Yamoussoukro, 31 juil 2026 (AIP) – Les responsables de l’Union nationale des sociétés coopératives agricoles leaders de Côte d’Ivoire (UNASCAL) ont appelé l’ensemble des producteurs de cacao à s’enrôler pour l’obtention de la carte du producteur, devenue un instrument essentiel de traçabilité de la filière et qui sera obligatoire à compter du 1er septembre pour la commercialisation du cacao.
S’exprimant à l’issue de la première Assemblée générale de l’organisation, placée sous le thème « La carte du producteur : notre identité, la traçabilité et notre avenir », jeudi 30 juillet 2026 à Yamoussoukro, le président du conseil d’administration (PCA) de l’UNASCAL, Sawadogo Moussa, a expliqué que cette carte permet d’identifier chaque planteur ainsi que sa plantation grâce à un système de géolocalisation, garantissant ainsi la traçabilité du cacao ivoirien.
Selon lui, cet outil permet de connaître l’origine du cacao, son producteur et les conditions de sa production, répondant ainsi aux exigences de durabilité et de transparence de la filière. Il a également souligné que la carte offre des services financiers, notamment la possibilité d’effectuer des opérations bancaires, en plus de son rôle d’identification.
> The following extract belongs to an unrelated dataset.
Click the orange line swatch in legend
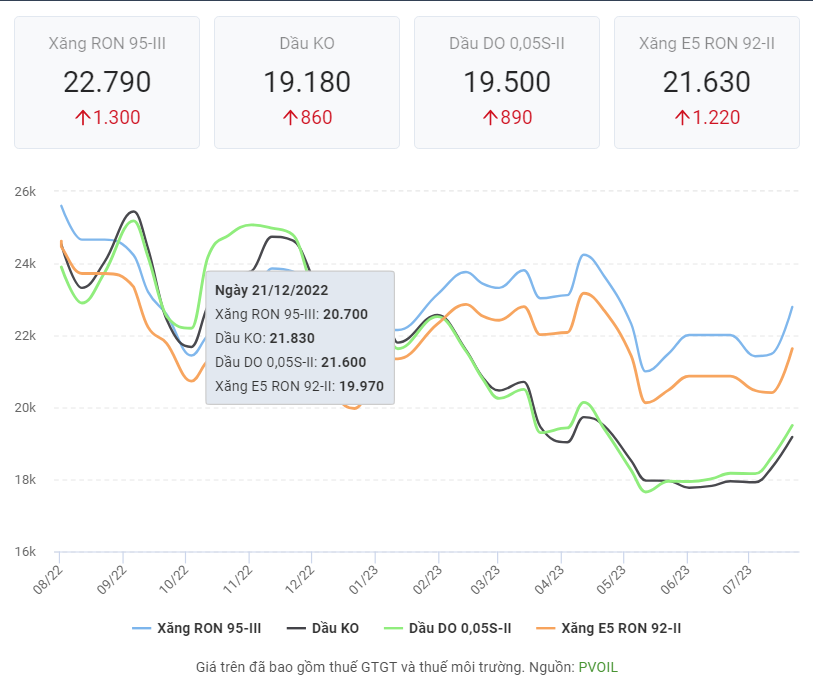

« À partir du 1er septembre, cette carte devient obligatoire pour tout producteur. Tant que vous n’avez pas cette carte, vous ne pouvez pas vendre votre cacao », a insisté M. Sawadogo, invitant l’ensemble des planteurs du pays à se faire enregistrer.
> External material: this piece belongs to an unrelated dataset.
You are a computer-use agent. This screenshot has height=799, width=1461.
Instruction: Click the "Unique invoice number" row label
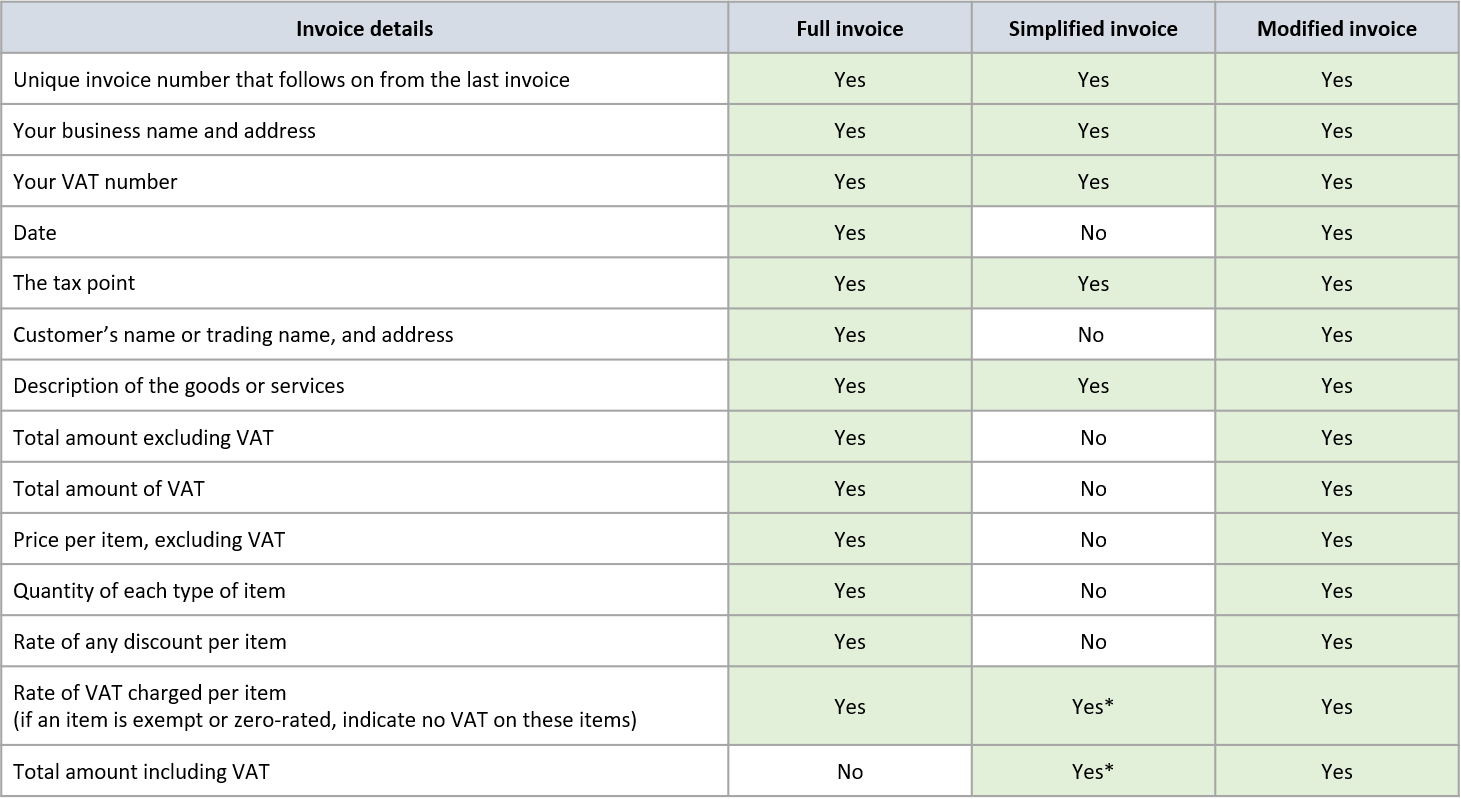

Il a annoncé qu’une vaste campagne de sensibilisation sera menée prochainement dans toutes les régions productrices, en collaboration avec le Conseil du Café-Cacao, afin d’accélérer l’enrôlement des producteurs.
Invité à cette Assemblée générale, le consultant national chargé de la lutte contre le travail des enfants au cabinet de la Première Dame, Amani Konan, a salué le choix du thème, estimant qu’il met en lumière les enjeux de durabilité environnementale, économique et sociale de la filière cacao.
Il a rappelé que la traçabilité sociale passe notamment par la lutte contre le travail des enfants, conduite sous l’impulsion de la Première Dame, Dominique Ouattara, présidente du Comité national de surveillance des actions de lutte contre la traite, l’exploitation et le travail des enfants (CNS). Selon lui, les producteurs ont réaffirmé leur engagement à accompagner ces efforts afin que le cacao ivoirien soit reconnu comme un cacao éthique, exempt du travail des enfants.